‘Dirjen Menyapa’ Jadi Sarana Elaborasi Problem Pendidikan dan Perumusan Peningkatan Profesionalitas Guru Hindu

Direktur Pendidikan Hindu Ditjen Bimas Hindu RI Trimo.

JAKARTA, (BIMAS HINDU) – Program ‘Dirjen Menyapa’ menjadi sarana untuk mengelaborasi segala permasalahan pendidikan Hindu sekaligus merumuskan alternatif untuk meningkatkan kompetensi guru. Hal itu disampaikan oleh Direktur Pendidikan Hindu Trimo di Jakarta, Senin (22/1/2024) pagi.

“ Program ‘Dirjen Menyapa’ bukan hanya pada membangun jalinan simakrama dengan para guru saja, namun lebih dari itu. Bisa untuk mengelaborasi segala permasalahan pendidikan pada tingkat bawah sekaligus merumuskan alternatif untuk meningkatkan kompetensi guru, khususnya kompetensi profesional dan pedagogik,” tutur Trimo

Adapun program ‘Dirjen Menyapa’ merupakan alternatif kegiatan yang diinisiasi oleh Direktur Pendidikan Hindu dalam kerangka meningkatkan komunikasi dengan para guru Pendidikan Agama Hindu se-Indonesia.

Dalam kesempatan program ‘Dirjen Menyapa’ yang digelar Kamis (18/1/2024) lalu, Direktur Pendidikan Hindu Trimo memaparkan materi tentang ‘Kekerasan, Perundungan dan Intoleransi’.

“Ada 3 hal yang merupakan ‘dosa besar’ bagi guru apabila tidak mengawal persoalan perilaku yang bisa mengakibatkan perilaku yang kurang baik, yakni kekerasan, perundungan, dan intoleransi.
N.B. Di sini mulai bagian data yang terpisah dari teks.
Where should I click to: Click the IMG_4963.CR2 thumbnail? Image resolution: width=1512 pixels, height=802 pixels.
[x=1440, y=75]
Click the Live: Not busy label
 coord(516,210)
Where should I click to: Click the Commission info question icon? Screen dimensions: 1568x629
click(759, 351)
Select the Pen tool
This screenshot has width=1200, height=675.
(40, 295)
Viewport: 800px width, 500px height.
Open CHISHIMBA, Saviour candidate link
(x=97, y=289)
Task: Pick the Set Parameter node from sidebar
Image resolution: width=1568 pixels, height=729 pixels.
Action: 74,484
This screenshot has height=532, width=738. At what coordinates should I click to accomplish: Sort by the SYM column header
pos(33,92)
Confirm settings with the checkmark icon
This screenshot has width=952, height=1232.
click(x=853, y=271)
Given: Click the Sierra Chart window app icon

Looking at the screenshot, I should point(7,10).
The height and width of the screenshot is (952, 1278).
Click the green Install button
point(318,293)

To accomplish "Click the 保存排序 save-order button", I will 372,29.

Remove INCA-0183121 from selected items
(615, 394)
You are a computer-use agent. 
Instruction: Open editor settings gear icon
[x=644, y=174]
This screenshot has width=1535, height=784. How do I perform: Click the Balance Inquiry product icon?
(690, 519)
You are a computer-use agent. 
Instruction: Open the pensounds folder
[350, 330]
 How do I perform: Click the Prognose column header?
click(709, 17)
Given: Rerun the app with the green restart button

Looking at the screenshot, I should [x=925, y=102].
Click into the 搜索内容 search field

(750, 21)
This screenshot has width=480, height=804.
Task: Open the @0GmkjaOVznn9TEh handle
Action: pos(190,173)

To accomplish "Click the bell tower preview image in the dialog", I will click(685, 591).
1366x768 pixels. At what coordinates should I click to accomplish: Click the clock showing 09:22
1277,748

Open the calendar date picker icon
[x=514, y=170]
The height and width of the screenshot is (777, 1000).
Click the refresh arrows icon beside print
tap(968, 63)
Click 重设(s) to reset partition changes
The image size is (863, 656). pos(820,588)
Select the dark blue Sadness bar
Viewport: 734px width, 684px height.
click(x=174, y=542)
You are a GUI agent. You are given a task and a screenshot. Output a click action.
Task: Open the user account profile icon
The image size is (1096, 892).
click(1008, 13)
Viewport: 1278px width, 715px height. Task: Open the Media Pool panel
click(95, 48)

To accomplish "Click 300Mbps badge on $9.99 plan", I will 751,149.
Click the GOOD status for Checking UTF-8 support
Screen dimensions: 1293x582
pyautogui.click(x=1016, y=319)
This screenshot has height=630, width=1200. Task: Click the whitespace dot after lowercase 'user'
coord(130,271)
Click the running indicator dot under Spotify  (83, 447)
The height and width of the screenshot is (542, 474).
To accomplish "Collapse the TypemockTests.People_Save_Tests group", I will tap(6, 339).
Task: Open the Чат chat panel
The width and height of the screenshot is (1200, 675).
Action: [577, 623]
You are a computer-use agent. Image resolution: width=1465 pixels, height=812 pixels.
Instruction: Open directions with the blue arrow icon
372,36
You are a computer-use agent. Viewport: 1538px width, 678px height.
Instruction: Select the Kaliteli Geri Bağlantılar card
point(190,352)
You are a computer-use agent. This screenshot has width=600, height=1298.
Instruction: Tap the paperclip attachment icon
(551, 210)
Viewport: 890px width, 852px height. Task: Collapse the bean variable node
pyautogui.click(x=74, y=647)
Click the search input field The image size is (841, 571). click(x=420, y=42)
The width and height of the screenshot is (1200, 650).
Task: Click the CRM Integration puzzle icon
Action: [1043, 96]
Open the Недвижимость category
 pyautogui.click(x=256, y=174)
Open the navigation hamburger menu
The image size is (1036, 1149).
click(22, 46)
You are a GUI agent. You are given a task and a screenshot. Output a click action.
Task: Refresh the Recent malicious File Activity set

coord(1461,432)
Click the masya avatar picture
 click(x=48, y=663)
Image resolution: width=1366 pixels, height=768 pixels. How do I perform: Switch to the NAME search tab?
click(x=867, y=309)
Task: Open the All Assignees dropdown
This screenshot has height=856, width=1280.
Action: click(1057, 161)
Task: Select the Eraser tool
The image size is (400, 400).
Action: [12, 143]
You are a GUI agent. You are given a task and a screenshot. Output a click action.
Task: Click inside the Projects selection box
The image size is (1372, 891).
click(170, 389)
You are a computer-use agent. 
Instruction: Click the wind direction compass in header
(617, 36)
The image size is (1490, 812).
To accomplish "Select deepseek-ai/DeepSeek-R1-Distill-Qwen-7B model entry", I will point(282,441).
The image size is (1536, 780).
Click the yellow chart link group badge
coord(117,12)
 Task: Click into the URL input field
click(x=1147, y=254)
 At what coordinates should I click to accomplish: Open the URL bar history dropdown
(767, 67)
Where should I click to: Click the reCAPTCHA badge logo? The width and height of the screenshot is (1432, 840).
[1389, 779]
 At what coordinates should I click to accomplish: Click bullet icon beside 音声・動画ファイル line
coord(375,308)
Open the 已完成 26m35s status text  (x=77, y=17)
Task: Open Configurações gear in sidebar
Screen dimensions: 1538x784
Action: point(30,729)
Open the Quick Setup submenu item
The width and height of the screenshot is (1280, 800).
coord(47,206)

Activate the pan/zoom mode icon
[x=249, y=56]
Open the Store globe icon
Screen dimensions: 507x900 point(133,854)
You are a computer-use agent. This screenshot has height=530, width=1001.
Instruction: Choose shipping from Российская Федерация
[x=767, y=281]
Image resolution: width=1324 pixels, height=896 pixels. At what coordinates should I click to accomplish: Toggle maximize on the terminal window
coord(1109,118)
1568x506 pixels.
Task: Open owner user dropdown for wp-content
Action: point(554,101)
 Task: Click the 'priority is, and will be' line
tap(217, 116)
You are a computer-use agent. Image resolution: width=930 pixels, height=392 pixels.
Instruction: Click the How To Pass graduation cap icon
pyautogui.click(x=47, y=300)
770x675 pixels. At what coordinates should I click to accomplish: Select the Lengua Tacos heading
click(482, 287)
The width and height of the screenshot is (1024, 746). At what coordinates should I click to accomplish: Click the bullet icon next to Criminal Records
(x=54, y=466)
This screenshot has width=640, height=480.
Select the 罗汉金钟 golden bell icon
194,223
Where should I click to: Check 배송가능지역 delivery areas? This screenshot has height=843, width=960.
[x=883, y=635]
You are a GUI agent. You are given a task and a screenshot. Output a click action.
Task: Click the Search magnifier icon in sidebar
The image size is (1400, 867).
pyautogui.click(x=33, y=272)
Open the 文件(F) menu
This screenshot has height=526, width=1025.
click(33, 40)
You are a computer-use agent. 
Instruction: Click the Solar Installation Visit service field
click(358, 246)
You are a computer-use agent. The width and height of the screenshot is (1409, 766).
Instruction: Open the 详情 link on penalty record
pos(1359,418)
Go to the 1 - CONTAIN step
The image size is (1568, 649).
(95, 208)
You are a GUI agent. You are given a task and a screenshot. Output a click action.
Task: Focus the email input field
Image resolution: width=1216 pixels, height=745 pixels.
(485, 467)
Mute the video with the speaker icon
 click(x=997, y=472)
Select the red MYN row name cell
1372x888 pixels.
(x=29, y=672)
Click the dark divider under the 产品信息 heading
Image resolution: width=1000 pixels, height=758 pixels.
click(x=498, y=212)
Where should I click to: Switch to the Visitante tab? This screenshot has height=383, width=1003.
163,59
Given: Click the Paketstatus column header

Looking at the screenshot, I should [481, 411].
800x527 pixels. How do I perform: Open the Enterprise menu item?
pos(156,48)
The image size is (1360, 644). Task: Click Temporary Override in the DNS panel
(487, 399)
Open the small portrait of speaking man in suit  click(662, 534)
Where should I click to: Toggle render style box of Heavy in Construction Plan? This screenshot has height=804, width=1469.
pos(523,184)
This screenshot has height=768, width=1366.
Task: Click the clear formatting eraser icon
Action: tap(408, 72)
Ketiga persoalan tersebut akan menjadi sumber utama terjadinya persoalan pendidikan yang secara makro akan berpengaruh pada kualitas pendidikan,” katanya.

Trimo memaparkan satu per satu hal itu dengan terperinci. Pertama, kekerasan menurutnya adalah setiap perbuatan terhadap anak yang  berakibat timbulnya kesengsaraan atau penderitaan  secara fisik, psikis, seksual, dan/atau penelantaran,  termasuk ancaman untuk melakukan perbuatan,  pemaksaan, atau perampasan kemerdekaan secara  melawan hukum.

Kemudian yang kedua, lanjut Trimo, adalah perundungan atau bullying. “Perundungan atau bullying adalah segala bentuk penindasan atau kekerasan, yang dilakukan  secara sengaja oleh satu orang atau kelompok yang lebih kuat. Perundungan memiliki  bentuk/pola-pola tingkah laku yang kronis yang dilakukan berulang kali untuk  mempertahankan kekuasaan yang tidak sesuai,” katanya.

Sementara yang terakhir yaitu, Intoleransi atau adalah ketiadaan tenggang rasa. Menurutnya, istilah ini tentu memiliki makna yang berbanding terbalik dengan toleransi. Kejadian-kejadian intoleransi di dalam masyarakat dapat diakibatkan oleh adanya individu atau masyarakat yang menjunjung tinggi kelompoknya dan memandang rendah yang lain.

“Sikap intoleransi yang terus dilakukan hanya dapat menimbulkan konflik yang berujung pada perpecahan atau keretakan dalam kehidupan berbangsa dan bernegara,” katanya.

“Oleh karena itu, sebagai guru Pendidikan Agama Hindu perlu memiliki kewajiban moral dalam membentuk perilaku dan karakter siswa ke arah yang lebih baik khususnya dalam pikiran, ucapan, dan tindakan selaras dengan ajaran Tri Kaya Parisuda,” pungkas Direktur Pendidikan Hindu Trimo.